De retour au pays

Rencontre avec ces Israéliens partis tenter leur chance à l’étranger et qui sont finalement revenus

Ehoud Ettoun, revenu monter une école de musique dans le Néguev (photo credit: DR)
Ehoud Ettoun, revenu monter une école de musique dans le Néguev
(photo credit: DR)
En 2013, un rapport du Taub Center établissait que la fuite des cerveaux israéliens vers les Etats-Unis était un phénomène dont l’ampleur ne rencontrait aucun équivalent dans le monde occidental. Fort est de constater que les Israéliens qui émigrent vers l’Amérique ou ailleurs – désignés péjorativement comme des « yordim » (ceux qui descendent, par opposition aux olim) – sont nombreux. Plus de 250 000 d’entre eux vivent ainsi entre New York, Londres, Los Angeles ou encore Berlin. Pareils aux Hébreux qui, aussitôt après leur sortie d’Egypte, ont exprimé leurs regrets d’une certaine prospérité qu’ils avaient là-bas, les Israéliens d’aujourd’hui voient en houl – abréviation de houts laaarets (hors d’Israël) – une sorte d’eldorado, où tout est plus beau et plus facile. Un phénomène d’ailleurs amplement relayé par les médias, qui s’en saisissent pour dénoncer la cherté de la vie à Tel-Aviv, et accuser le gouvernement d’investir de moins en moins dans ses citoyens. Sur Internet, les sites des grands quotidiens, tels Haaretz, Ynet et Israel Hayom, sont le lieu de débats en direct pour tenter de savoir où il fait mieux vivre, discussions qui tournent une fois encore essentiellement autour de la question du coût de la vie.

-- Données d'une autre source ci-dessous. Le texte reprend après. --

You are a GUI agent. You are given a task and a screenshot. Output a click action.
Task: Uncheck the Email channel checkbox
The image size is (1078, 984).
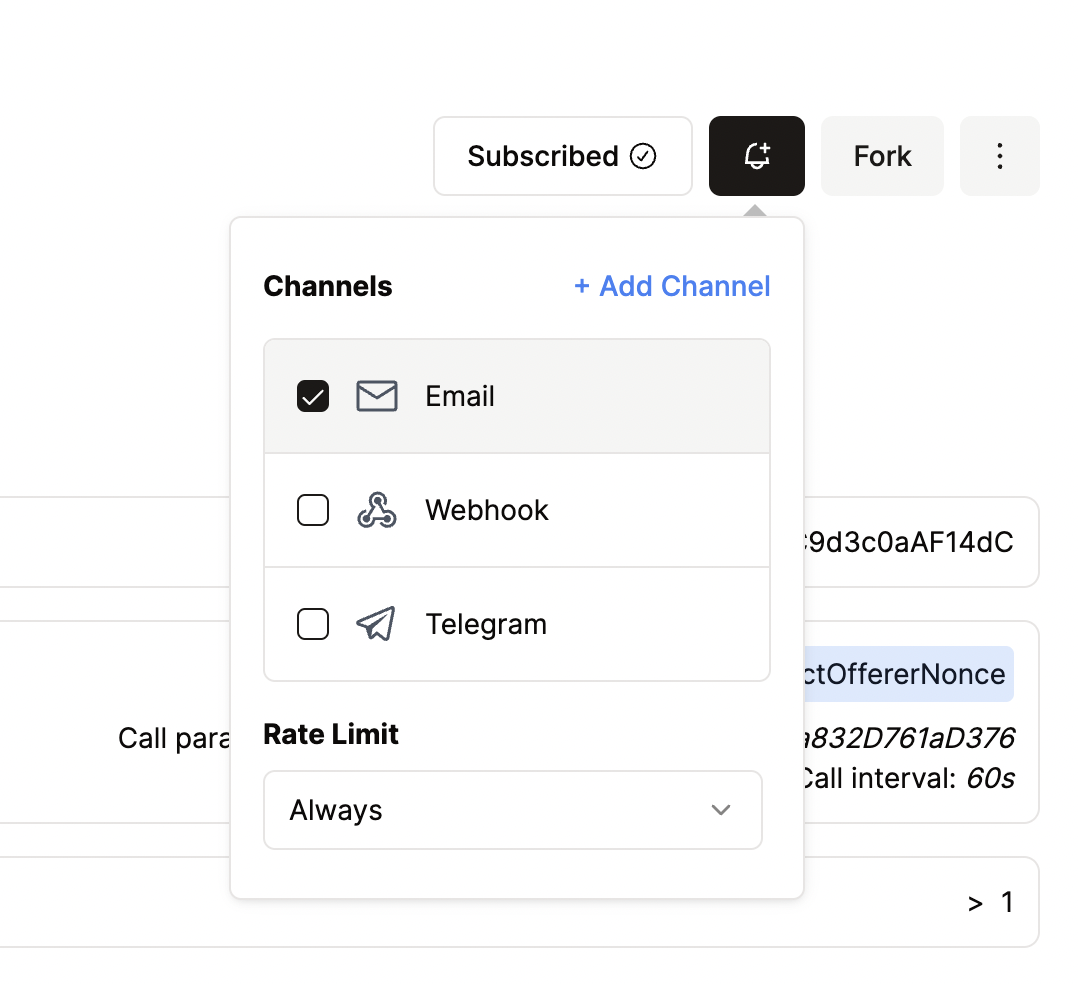coord(313,397)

Cependant, et quoi qu’en disent les médias, il s’avère que chaque année, les Israéliens qui quittent le pays et ceux qui y retournent sont en nombre équivalent : même s’ils sont nombreux à partir, ils reviennent aussi en masse. Les raisons du retour sont multiples : certains, qui rêvaient de gagner beaucoup d’argent, de devenir célèbres, ou simplement de vivre plus confortablement, reviennent après avoir rencontré l’échec. D’autres, au contraire, décident de rentrer à la maison après avoir accompli leur rêve.
Aide au retour
Ella Saban travaille au ministère de l’Immigration et de l’Intégration depuis 1999. Depuis 2004, elle est à la tête du bureau responsable des relations avec les Israéliens de l’étranger, qui s’occupe en particulier de les encourager à revenir au pays. Pour ce faire, Ella Saban supervise des équipes basées aux Etats-Unis, à Londres, Moscou et Paris. Elle dirige aussi Israeli Homes, une plateforme virtuelle à disposition des expatriés, qui propose de l’aide aux personnes désireuses de retourner au pays sur le plan administratif. La principale mission confiée à l’équipe est de maintenir le contact avec la communauté israélienne à travers plusieurs programmes. « Nous essayons d’organiser des événements adaptés à chaque population. A New York, par exemple, où il y a beaucoup d’universitaires, nous proposons un projet intitulé Les scientifiques à la barre, qui consiste en un certain nombre de conférences données par des scientifiques, et auxquelles nous convions les Israéliens de la région. A Miami, en revanche, j’organise plutôt des conférences pour apprendre à monter sa propre affaire en Israël, et sur la façon dont fonctionne l’administration fiscale. »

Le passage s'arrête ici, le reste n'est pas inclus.